The CP of course should not have used the police. (The bourgeoisie led the masses; the CP led the police!) It should have organized workers defense guards and fought violence with violence on a mass scale.

But as Blitz Magazine, an Indian publication, said: “The Communists have treated Congress violence with Ghandian moderation” – a perfect formula for counter-revolutionary victory!

The formula was strengthened by the confusion of the misled and starving masses. It was further strengthened by “democratic” phrases combined with ridiculous ultra-leftism by the RSP and RWP. This, added to the CP’s own false line, doubly insured the overthrow of the CP government and the victory of the bourgeoisie.
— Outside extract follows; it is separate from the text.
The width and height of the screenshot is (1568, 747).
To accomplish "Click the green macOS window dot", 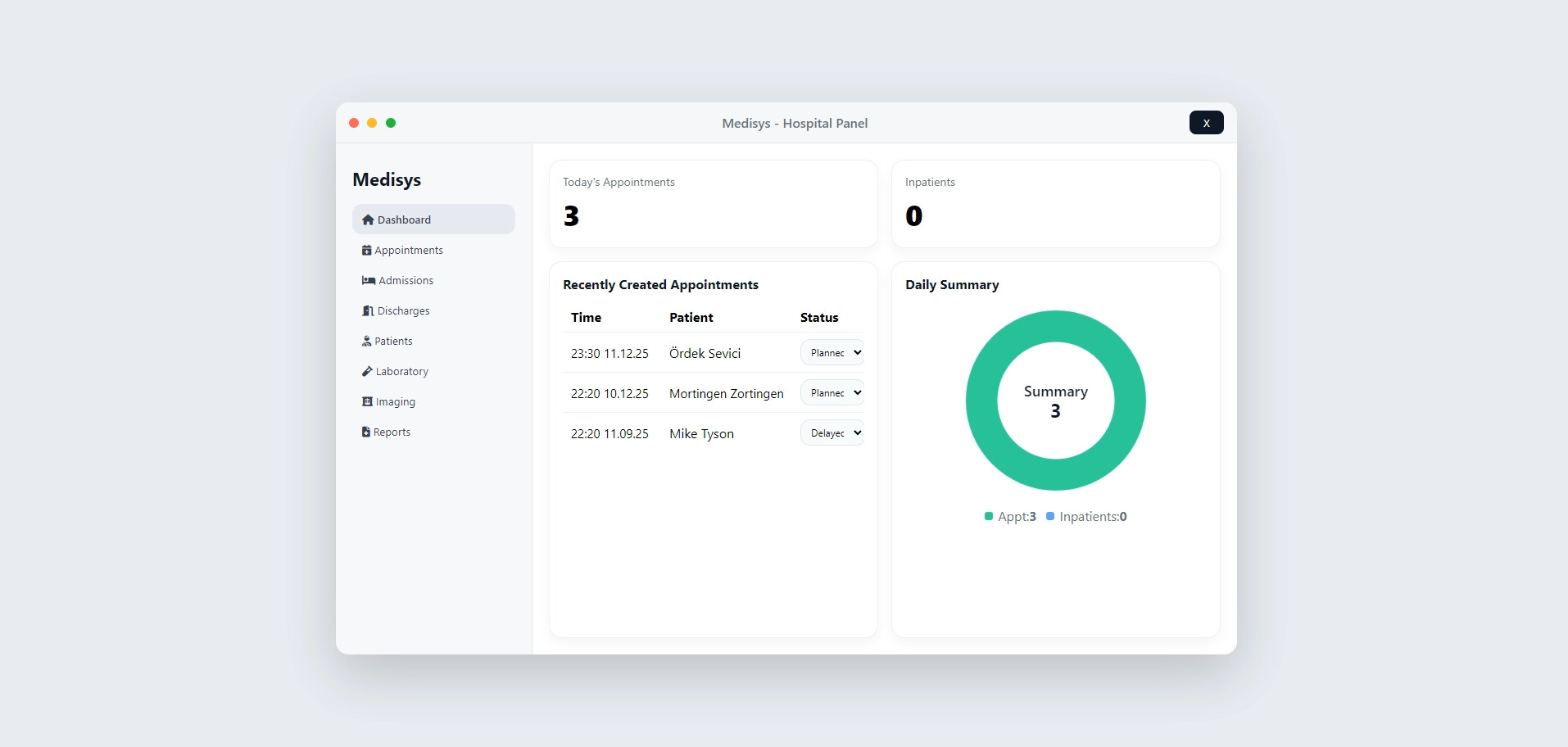I will pyautogui.click(x=391, y=123).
This was a defeat for the working class.

Let us learn something from this defeat. The Kerala experience has demonstrated from all sides how revolutionists do not act!

The fundamental lesson of the defeat is of course repeated a thousand times in the works of Lenin. And that is the idea that the capitalist class will not yield the power without an armed struggle.

But the lesson must be continually learned again and again from life as well as from books. Many pacifists and not a few “communists” hailed the Kerala “experiment” two years ago as proof that Lenin was outdates, and the revolution could be made peacefully.

That soap bubble at least has now be punctured by the Indian capitalists.

Let us learn from this. And let us learn also from the fact that the riots, strikes and demonstrations have now stopped. – The bourgeoisie are in control again! They no longer need these demonstrations against the CP!

Of course, some of the leaders who found the CP government so “intolerable” will find Nehru’s bourgeois stooges much more tolerable. And they will learn nothing because they do not want to learn.

But all honest revolutionaries will learn from this defeat that it is wrong, it is criminal, it is fatal for the workers to bloc with the bourgeoisie against a workers’ party, no matter how cowardly or opportunistic that party may be.